Can we start from the other end ???



Hi,
 I've been watching this list of a while and have been trying to
 understand the issues.  And what I seem to be seeing is a lot of
 intelligent and experienced people getting nowhere (or at least, not
 very far).
 My experience suggests that when people fail to reach any
 understanding, it is often because they are asking the wrong
 question(s).
 So I would like to suggest a different question (or series of
 questions) be addressed.  Maybe we will find more clarity there.

 The question before the list is currently "what identity should we be
 authenticating?".   This is a question about the inputs to the
 process that is being developed.  I think it would be more fruitful
 to start by looking at the outputs, and making sure we agree on them.

 Once the desired outputs are clear and agreed, the necessary inputs
 and appropriate process might become more clear.
 
 So I will start out giving my understanding of the desired outputs,
 or goals.

 
 The over-all goal seems to be:
  
  A - reduce junk e-mail

 however that is much too broad for this list.  We are focussed on a
 specific part of that.  The particular issue that is being
 addressed is that it is currently too easy to forge identities.  We
 would like to know when an identity is authentic.

  B - add authentication to e-mail

 Note that there is no mention in this statement of reducing the
 amount of email, and I think that is significant.  There seems to be
 a lot of discussion on the list about how effective something can be
 at reducing the amount of Spam.  I think that is in-appropriate and
 should be ruled out-of-scope.
 What to do with an E-mail once we have assessed the authenticity of
 an item is a separate question.  I know people want to reduce the
 amount of Spam they get *now*, but I think we must make sure that
 that desire doesn't hurt the process of producing a good standard.


 However, even B is somewhat beyond the scope of this working group.
 The "RID" part of "MARID" makes it clear that we are primarily
 concerned with storing information in the DNS that can be used to add
 accountability to Email.

 The "MA" bit is, I think, unfortunate.  It has been said before that
 the word "Authorisation" should possible be "Authentication".  I
 would also suggest that it isn't primarily MTA's that we are
 interested in, but rather the mail itself. So MA should be
 Mail Authentication rather than MTA Authorisation.  Certainly an
 Authorised MTA can be expected to deliver Authentic Mail in certain
 circumstances, but restriction our attention to Authorising MTAs
 seems too restrictive.

 Anyway, we need to state a goal that reflects the storage of
 information in the DNS, and reflects the desire to see if mail is
 authentic.  It gets a bit wordy but:

  C - Specify how policy information can be stored in the DNS which
      allows the potential recipient of an Email to assess the
      authenticity of part or all of a mail message.

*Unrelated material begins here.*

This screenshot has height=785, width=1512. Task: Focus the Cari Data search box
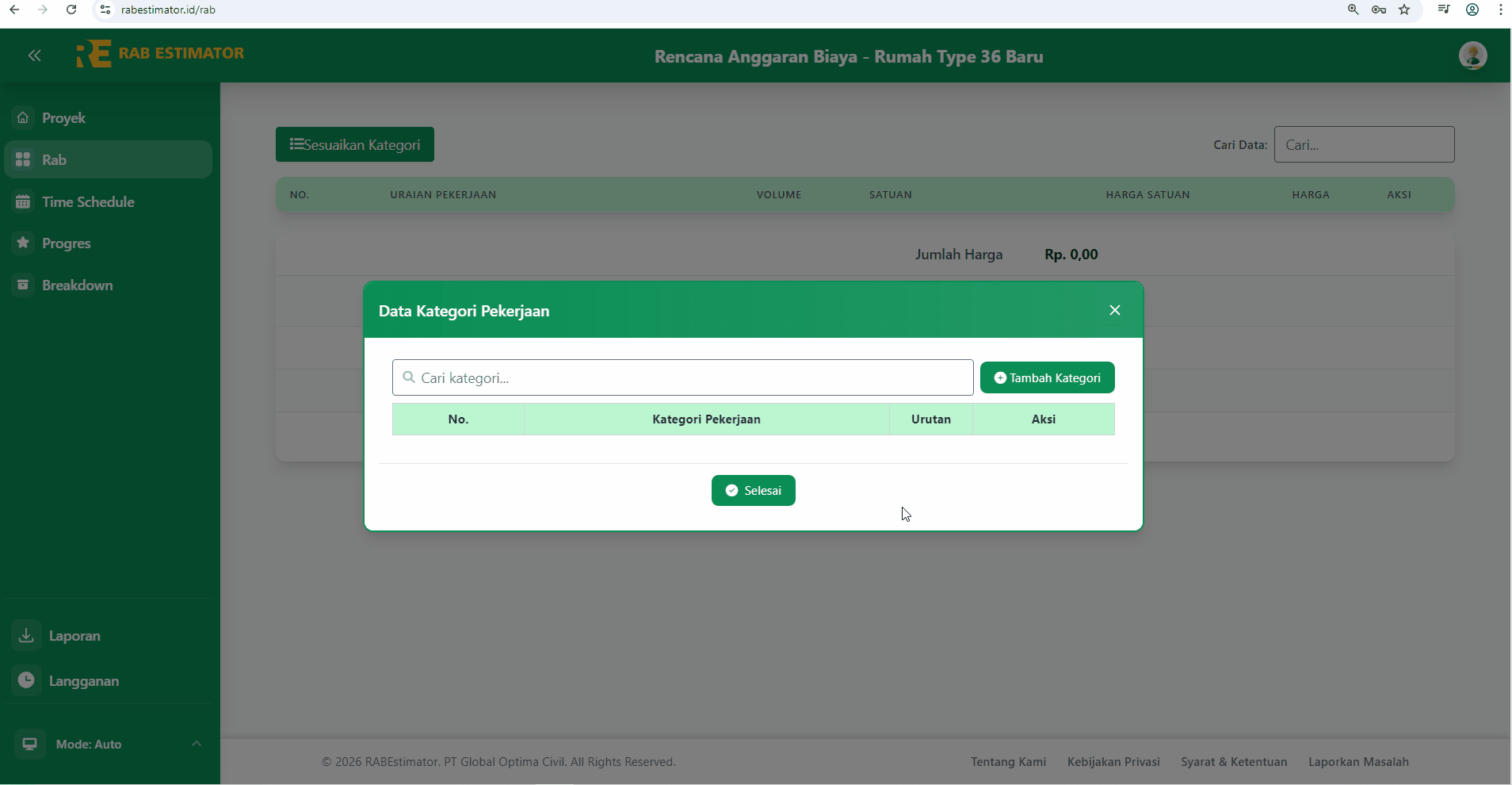tap(1364, 144)
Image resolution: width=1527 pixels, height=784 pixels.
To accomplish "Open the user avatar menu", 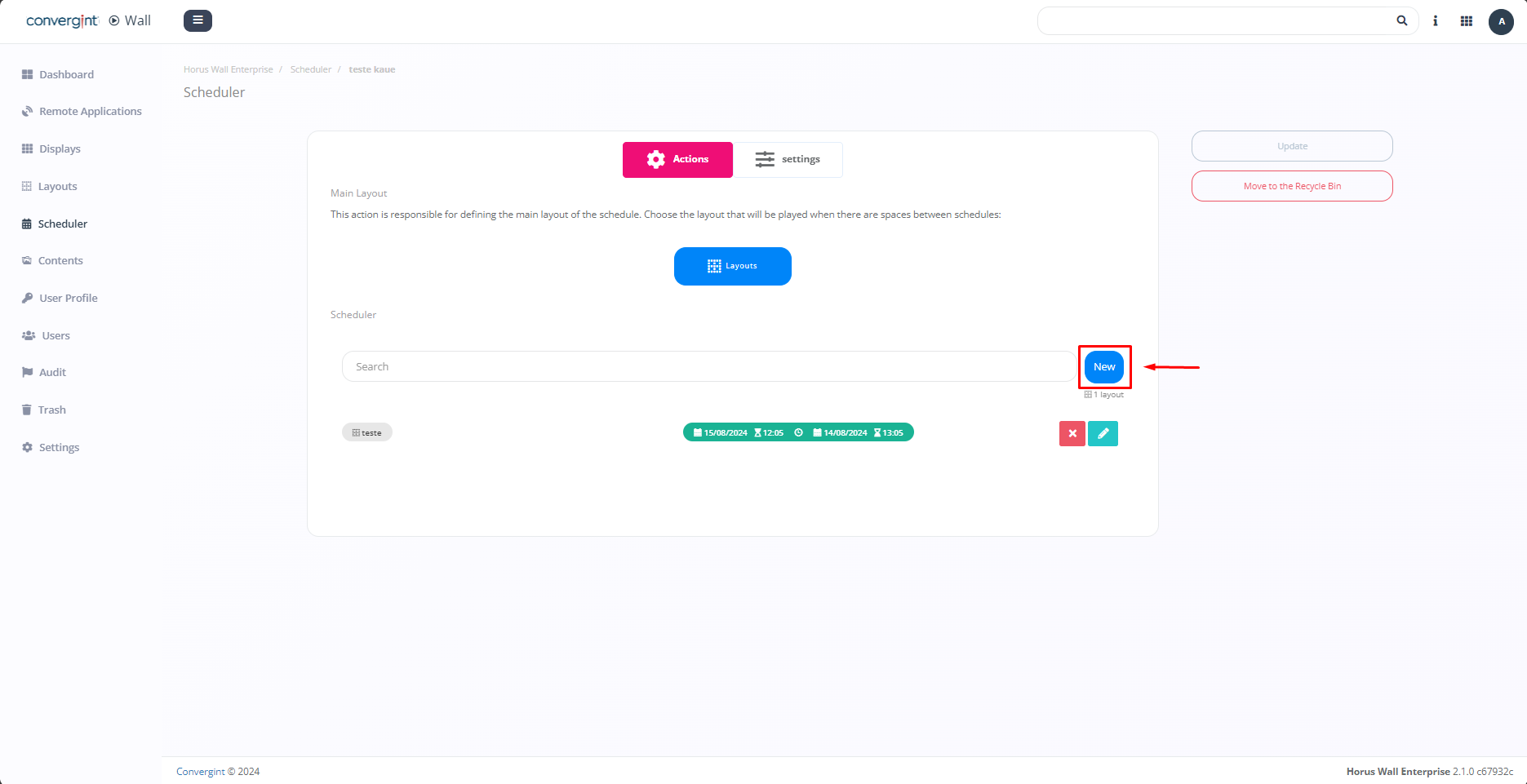I will 1500,22.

 This is, I think, beginning to get within scope for this working
 group.

 The question now becomes: what sort of authenticity information is
 useful to the receiver.
 This is, I think, what the Working Group's first question should be.
 Not "what identity do we check" but "what do we need to know".

 I think there are two particular pieces of information that are
 directly useful to the receiver.  I will note at the outset that I
 don't think either of these can be fully answered by Records In DNS.
 However in many cases they can, and in cases where they cannot, we
 can find other technologies to help with Authentication. 

 The two pieces of information are answers to the following two
 questions:

  D-1 - Where can I safely (i.e. without annoying an innocent party)
        send an automatic response to this message.
  D-2 - Which individual or agent chose to send this item to these
        recipients.

  D-1 is needed if any sort of automatic processing (with the possibility
  of rejection) is to happen after the SMTP session completes.  It is
  true that it is best to reject as much as possible during the SMTP
  session, but some checks cannot be done at that time.  For example,
  per-user white/black-lists or challenge-response may need access to
  per-user data that isn't available to the receiving MTA.

  D-2 is needed for the "user's experience" and for any sort of white list
  or black list.

  If D-2 is not reliably available, use "unknown" as the answer and
  proceed.  Local policy will decide how mail from "unknown" is dealt
  with, and what is displayed to the user.

  If D-1 is not reliably available, then it is inappropriate to send
  any automatic response to this message.
  I can see only three possible options if D-1 is not available:

    1/ violate relevant RFCs and simply not return any automatic
       response.
    2/ violate relevant RFCs and end the SMTP/DATA session with:
        599 - Mail conditionally accepted for delivery - see
                      http://what.ever/...
    3/ Send a reply if it is appropriate, and risk Spamming an
       innocent party.

  I would really like to go for "2", but I'm not game to try it until
  we have some sort of standards-track RFC in this area.  Until then,
  1 is probably best.

  If we agree that D-1 and D-2 are what we want, then we can start
  looking at how to get the answers.

  It must be remembered that answers might be available from other
  places than MARID (such as local whitelists for forwarders).
  However the process of trying to find answers from MARID would, I
  think, be 
     a/ enumerate possible candidates
     b/ check each candidate until a suitable one is found.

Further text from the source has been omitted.